Au bout d'un récit en trois partie (1979-1982, Des cris dans la rue ; 1983-1988, De la mauvaise science-fiction ; 1988-1989, "Vous verrez des choses auxquelles vous croirez"), notre auteur conclue dans un Épilogue, que "la survie de notre civilisation est un enjeu qui nous concerne tous. Mais nous se sommes pas tous concernés de la même manière - du moins, pas encore. La relations entre ceux qui ont brûlé la plus grande quantité de combustibles fossiles et ceux qui souffriront le plus du réchauffement climatique est cruellement inversée. Il s'agit là d'une inversion à la fous chronologique ( les jeunes générations paieront pour les émissions de leurs aînés) et socio-économique (les pauvres subiront le châtiment que méritent les riches). Cela, aussi, est bien compris depuis les années 1970. Les principales victimes seront les gens les plus démunis de la planète, en particulier ceux dont les nations n'ont pas encore profité des avantages d'une consommation d'énergie industrielle, et surtout ceux qui n'ont pas la peau blanche - tous souffriront de manière disproportionnées des cataclysmes naturels, du déclin des terres arables, des pénuries d'eau et de nourriture et du chaos migratoire. Le changement climatique amplifie les inégalités sociales. Il désavantage les désavantagés, opprime les opprimés, discrimine les discriminés."  Si l'auteur estime qu'il existe encore des solutions, il ne pense pas que l'on puisse inverser le changement climatique en cours, et que la vie que nous menons - dans une certaine opulence en tout cas pour les pays riches - soit poursuivie longtemps encore.

     Même si nous partageons en grande partie ce sentiment, on peut regretter que l'auteur présente une vision particulière de l'histoire de ces occasions manquées ; bien entendu la prise de conscience des dangers climatiques provient de bien des milieux très différents, et certains ont même pris la mesure du danger bien avant, dans les années 1950.

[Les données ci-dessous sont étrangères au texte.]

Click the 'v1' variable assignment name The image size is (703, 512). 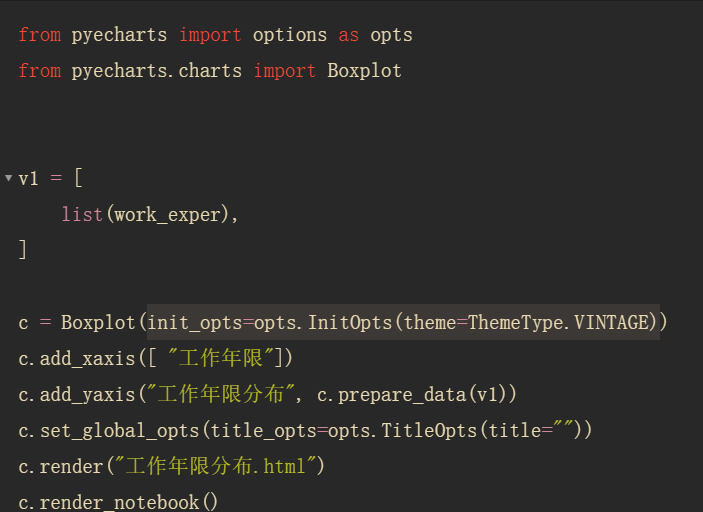(x=29, y=178)
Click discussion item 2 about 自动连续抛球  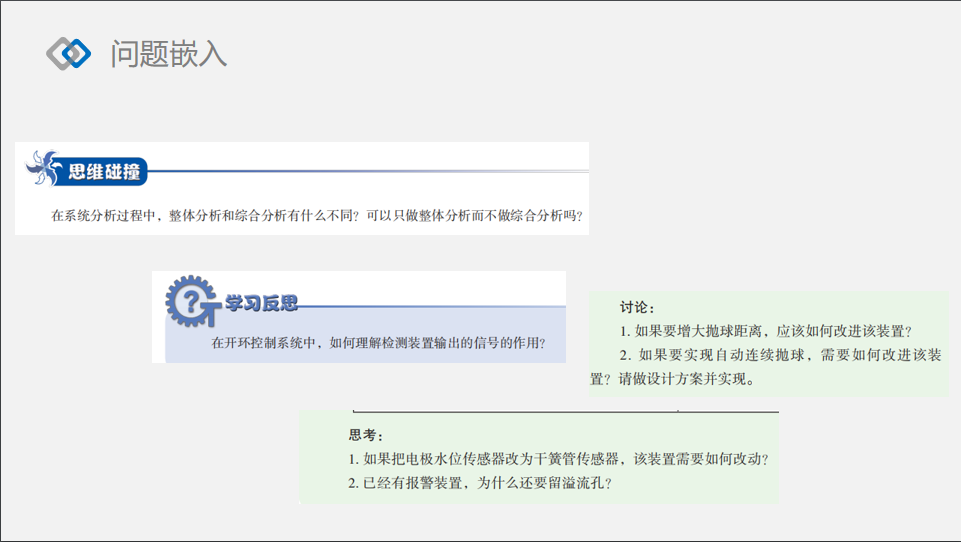780,355

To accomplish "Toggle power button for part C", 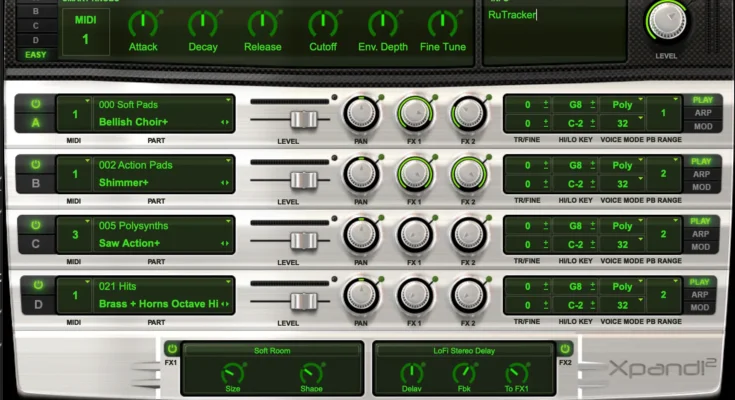I will pos(35,224).
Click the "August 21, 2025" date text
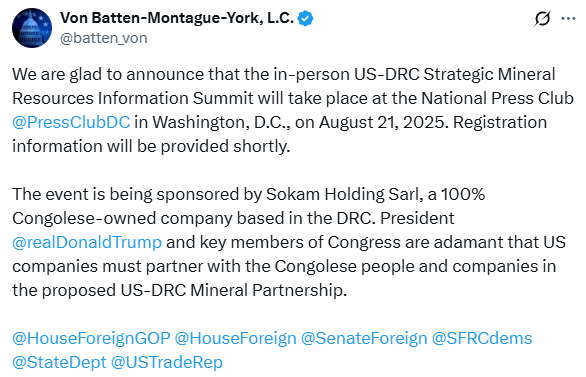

On peut regretter aussi certaines approximations sur le plan scientifique. Les connaissances que nous avions en 1979 - même si elles pouvaient orienter bien des expéditions (notamment aux pôles) qui mesurent réellement depuis la fin des années 1990 l'ampleur du désastre - n'étaient pas suffisantes pour convaincre ni l'opinion publique, ni les décideurs politiques et économiques ; les différents rapports du GIEC, plus précis d'année en année, le montrent bien. Et on ne trouve pas dans ce livre les rudiments de la climatologie, il faut pour cela consulter des ouvrages de sciences naturelles, et on peut regretter là aussi certaines formulations, bien que jolies littérairement, qui peuvent induire en erreur. Approximations aussi dans les rôles entre les différents acteurs, le GIEC en particulier, qui ne négocie rien, ce sont les États qui négocient... Plus qu'approximatives, certaines appréciations de l'activité politique en matière d'environnement des différents présidents des États-Unis, confinent à la naÏveté. mais il est vrai, ce texte étant paru d'abord en plusieurs fois dans le N.Y.T. que ce journal ne se caractérise pas par des analyses politiques très fines... qui relèvent souvent plus de la morale que de la politique d'ailleurs... Malgré cela et pour cela, ce livre constitue un bon départ pour prendre conscience des tenants et des aboutissants de la crise climatique... pour ceux qui prennent réellement un train en route... Il faut au lecteur prendre connaissance de données scientifiques, économiques et politiques plus fines, et la lecture des rapports du GIEC est là alors d'un apport incontournable.

  Nathaniel RICH (né en 1980), ancien rédacteur en chef de la "New York Review of Bookes" et de la "Paris Review", est l'auteur également du roman de science-fiction Paris sur l'avenir (Éditions du sous-sol, 2015). Non traduits en français, il a écrit également aux États-Unis, de nombreuses nouvelles.

Nathaniel RICH, Perdre la Terre, Une histoire de notre temps, Seuil, 2019, 285 pages.